Global beauty retailer Sephora, owned by luxury conglomerate LVMH, has implemented a leadership shake-up in its Asia operations. Chief Executive Officer Guillaume Motte has taken direct oversight of Greater China following the departure of former Sephora Asia President Alia Gogi, who stepped down at the end of last year.
Motte’s increased involvement highlights the strategic importance of Asia—particularly China—as a vital growth market for Sephora’s personal care and cosmetics business. However, the retailer faces strong competition from culturally attuned local brands, a slowdown in consumer spending, and a growing preference for home-grown Chinese beauty products.
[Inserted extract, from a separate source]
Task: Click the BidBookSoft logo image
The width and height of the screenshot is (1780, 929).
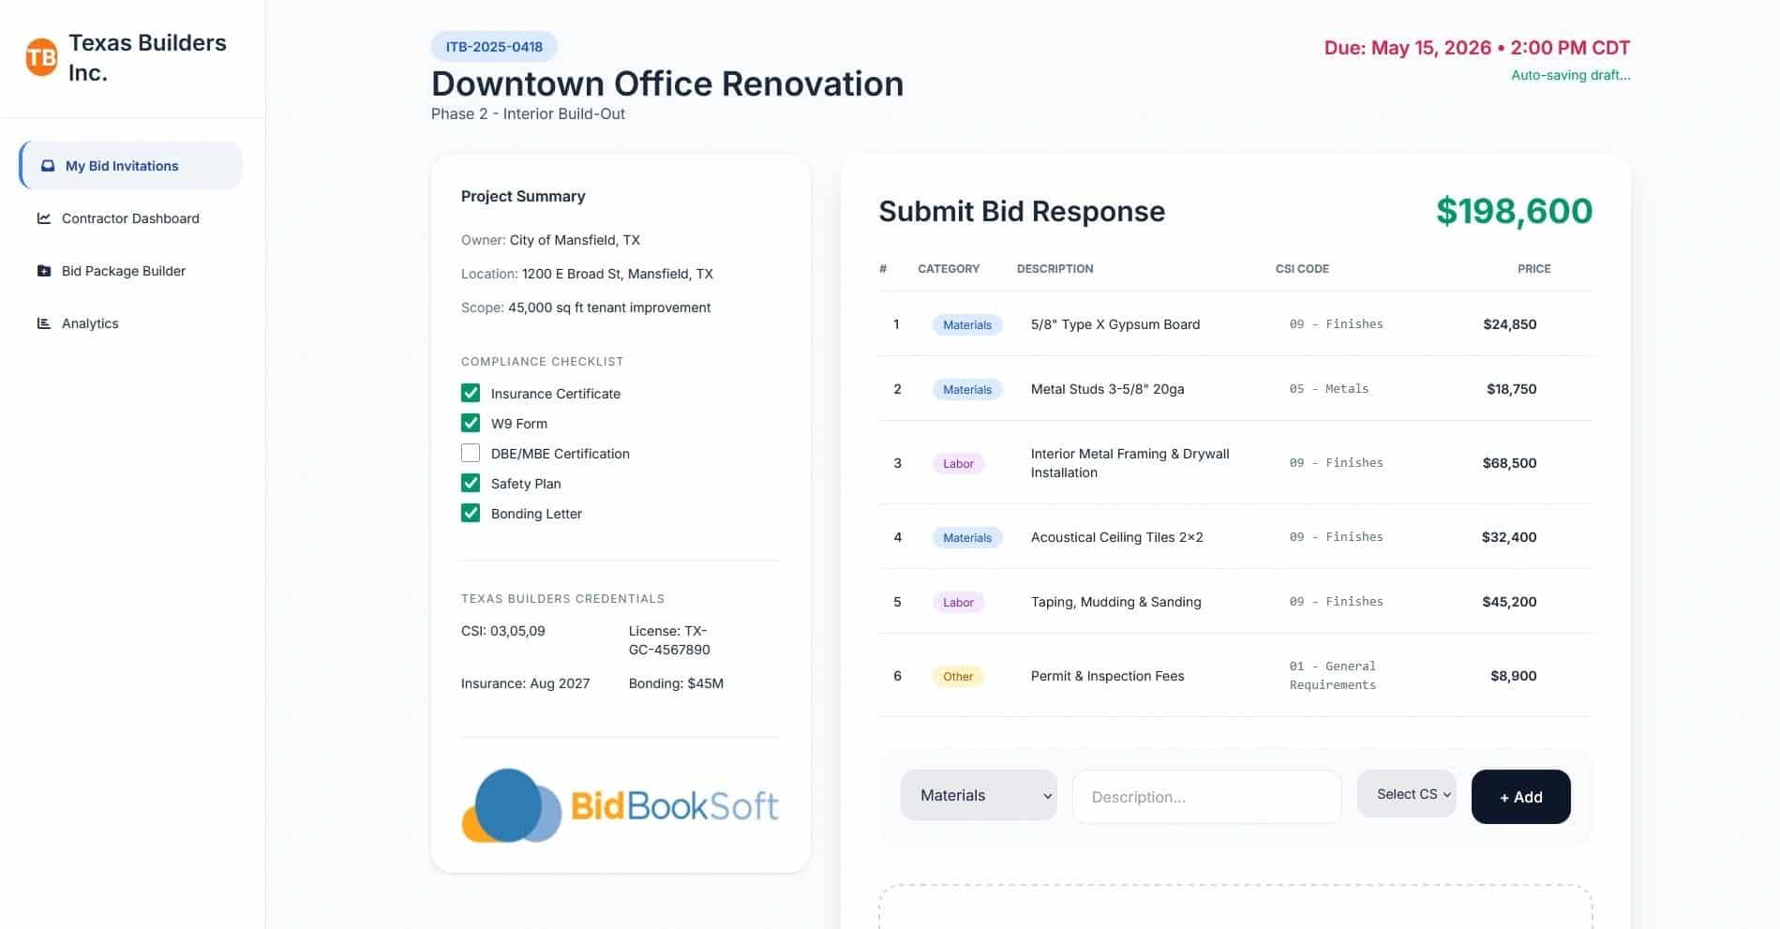Action: (620, 805)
Despite significant expansion in the US and Europe, Sephora has faced hurdles in Asia, including the closure of operations in Taiwan and South Korea, as well as financial losses in mainland China in an effort to secure market share.
To strengthen its position, former Nike Asia executive Ding Xia now reports directly to Motte, focusing on an updated product mix that includes niche international brands alongside popular Chinese beauty labels.
LVMH founder Bernard Arnault remains committed to Sephora’s global expansion, with a target of reaching €20 billion in revenue within the next three years.
Challenges in penetrating the Chinese beauty market have led Sephora to intensify its leadership focus, refine its product strategy, and enhance local partnerships. As Asian consumer preferences evolve, the retailer is adapting its approach to align with cultural expectations and price sensitivities, positioning itself to capture the region’s high-growth potential.